Real-time PCR and targeted next-generation sequencing in the detection of low level mutations: Instructive case analyses.

BACKGROUND

Allele specific real-time PCR and next-generation sequencing (NGS) are widely used to detect somatic mutation in non-small cell lung cancer (NSCLC). Both methods commonly use formalin-fixed paraffin-embedded (FFPE) tissues as diagnostic materials. Real-time PCR has the advantage of being easy to use and more tolerant of variable DNA quality, but has limited multiplex capability. NGS, in contrast, allows simultaneous analysis of many genomic loci while revealing the exact sequence changes; it is, however, more technically demanding and more expensive to employed. A challenge for both platforms is the varied limit of detection (LoD) for target genomic loci, even within the same gene.

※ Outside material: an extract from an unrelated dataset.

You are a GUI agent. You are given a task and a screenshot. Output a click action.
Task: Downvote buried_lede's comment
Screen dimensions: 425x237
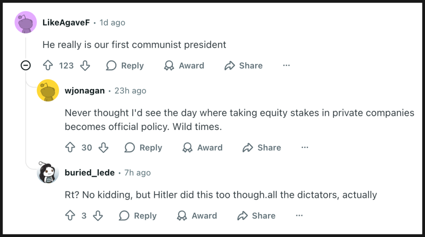[x=98, y=216]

The variability of detection sensitivity may be problematic if well-known actionable somatic mutations are missed.

CASES

We compared LoDs between real-time PCR and targeted NGS tests for some commonly observed mutations in NSCLC specimens.

CONCLUSIONS

The FDA-approved real-time PCR test was superior to the NGS in detecting low level exon 19 deletion (near 1% variant allele fraction (VAF)). The cancer hotspot NGS detects low level c.2369C > T, p.T790M (2-5% VAF) better than the FDA-approved real-time PCR method. We conclude that the real-time PCR and hotspot NGS methods have complementary strengths in accurately determining clinically important mutations in NSCLC.